Saved entries
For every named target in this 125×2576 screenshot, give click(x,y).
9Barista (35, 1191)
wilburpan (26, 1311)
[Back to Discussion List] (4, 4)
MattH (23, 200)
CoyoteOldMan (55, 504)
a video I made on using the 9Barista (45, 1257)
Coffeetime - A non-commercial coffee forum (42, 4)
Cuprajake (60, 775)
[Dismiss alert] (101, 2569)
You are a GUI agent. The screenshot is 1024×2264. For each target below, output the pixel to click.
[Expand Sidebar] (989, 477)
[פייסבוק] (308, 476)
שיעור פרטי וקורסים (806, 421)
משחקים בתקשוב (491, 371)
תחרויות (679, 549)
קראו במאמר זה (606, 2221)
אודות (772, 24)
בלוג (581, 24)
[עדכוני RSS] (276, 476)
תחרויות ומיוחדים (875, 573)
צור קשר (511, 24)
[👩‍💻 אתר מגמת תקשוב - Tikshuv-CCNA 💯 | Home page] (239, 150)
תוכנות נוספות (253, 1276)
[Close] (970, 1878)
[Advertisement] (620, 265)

WORK TO COMPLETE ->
Output the lines above exactly, but only those between the line holding "wilburpan (26, 1311)" and the line holding "[Dismiss alert] (101, 2569)", inclusive.

RESULT BELOW ->
wilburpan (26, 1311)
[Back to Discussion List] (4, 4)
MattH (23, 200)
CoyoteOldMan (55, 504)
a video I made on using the 9Barista (45, 1257)
Coffeetime - A non-commercial coffee forum (42, 4)
Cuprajake (60, 775)
[Dismiss alert] (101, 2569)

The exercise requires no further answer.